The Presbyterian church’s general assemblies, the decision-making bodies, have had policies for decades about caring for natural resources, for water, responding to climate change, trying to live our own lives as carbon neutral as much as possible.”

Barnes says each church is unique in what it does in terms of sustainability, with some focusing on the worship and the scriptures about creation, water, land or food, or hosting a Vacation Bible School that teaches kids about food and gardening and local food economy.

“Presbyterians have traditionally been known, especially overseas, for building schools or hospitals and really focusing on public health, children’s health, education, and I think this is an extension of our long health commitment and standing in solidarity with those who are poor, those who are hungry,” she says. “This is a kind of social justice that includes not just human species, but the entire world.”

Of course, just because the church believes in environmental issues doesn’t mean ever member does, much like PCUSA’s recent decision to approve same-sex marriage.

“Our church is diverse and people hold many different views,” Barnes says. “Even though our national church policy is very clear on climate change, there are people in the pews who are not certain about climate change and who still question it.

“You can find everyone along the entire spectrum in the Presbyterian Church.”

Do unto others… and the earth

Tricia Bruckbauer, program director for Creation Justice Ministries – formerly the eco-justice program for the National Council of Churches – says their goal is to educate people from a Christian perspective about environmental issues and try and equip them to advocate and speak out on behalf of creation, and on behalf of marginalized and vulnerable populations.

“I believe from a Christian perspective that we are called by God to care for creation,” she says. “God created the world and it was good, and he also placed us in the garden to till it and to keep it, which is where our stewardship call comes from.

“From a purely care creation standpoint there is a solid biblical grounding in why Christians should be involved with caring for the environment.”

And she says the proof is all right there in the Bible.

“In the New Testament we see a distinct call to care for our neighbors in Matthew.
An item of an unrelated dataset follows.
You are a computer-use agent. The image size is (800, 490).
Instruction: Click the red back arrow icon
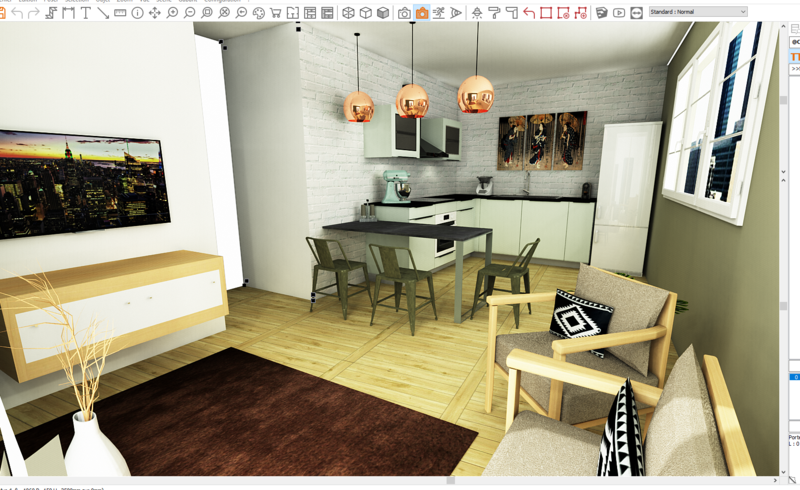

And so when we look at a lot of these environmental issues like air pollution and climate change, these are not impacting everyone equally. There are certain communities that are disproportionately impacted, whether that is here in the United States or around the world, and there are people who we are called to serve.

“I think engaging in these environmental issues are really matters for justice, and I think that seamlessly aligns with the Christian faith.”
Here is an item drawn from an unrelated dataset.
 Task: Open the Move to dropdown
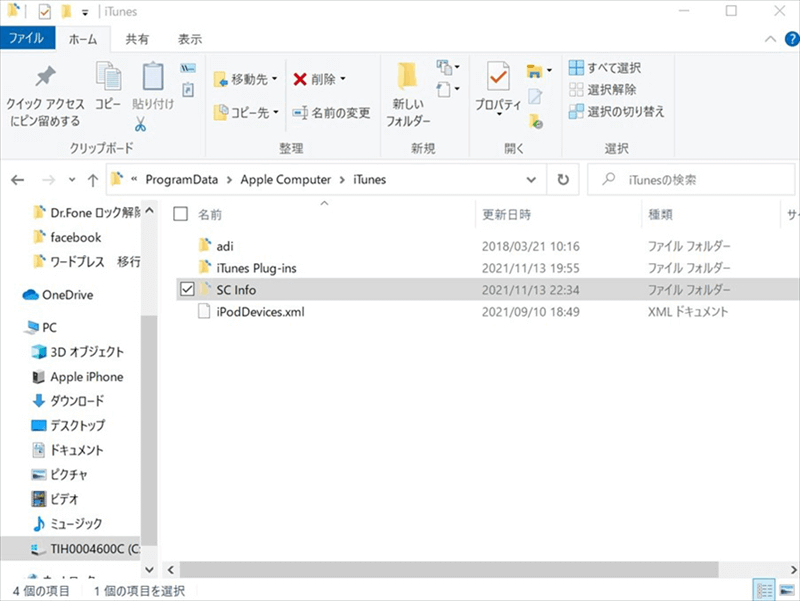[x=247, y=79]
But until the politics can be taken out of it, Bruckbauer agrees it is going to take the hard work of a lot of small faithful groups to effect change.
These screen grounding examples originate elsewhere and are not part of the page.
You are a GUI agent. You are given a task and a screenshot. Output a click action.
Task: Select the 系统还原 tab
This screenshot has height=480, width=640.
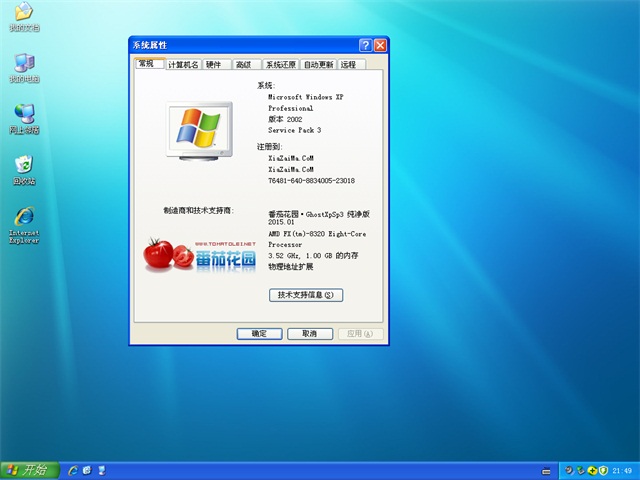tap(280, 64)
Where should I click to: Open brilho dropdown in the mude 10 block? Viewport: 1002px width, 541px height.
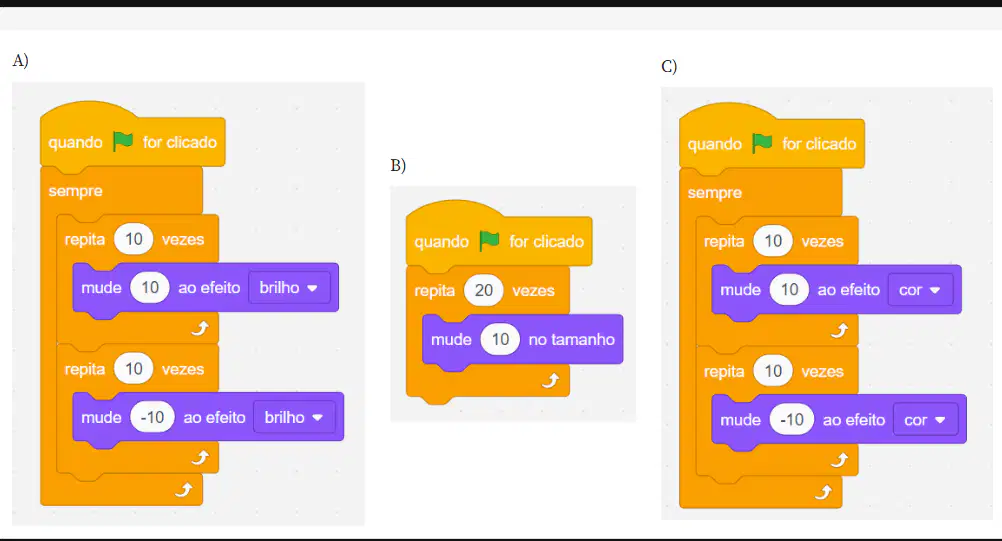[289, 287]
“There is obviously a political element to a lot of these issues, especially when were are dealing with the advocacy side of things,” she says.

“But when we come at these issues we come at them from a faithful perspective, from a biblical and theological grounding, and so I think that we can talk with people who maybe don’t agree with us politically but can understand where we are coming from, from a Christian perspective.

“Wherever we can focus on the moral obligation and the call from God to care for God’s creation, I think that is where we have a little more common ground.

“And if we can make these issues less political and more issues of faith, then I think that there are a lot more similarities and a lot more room to work together.”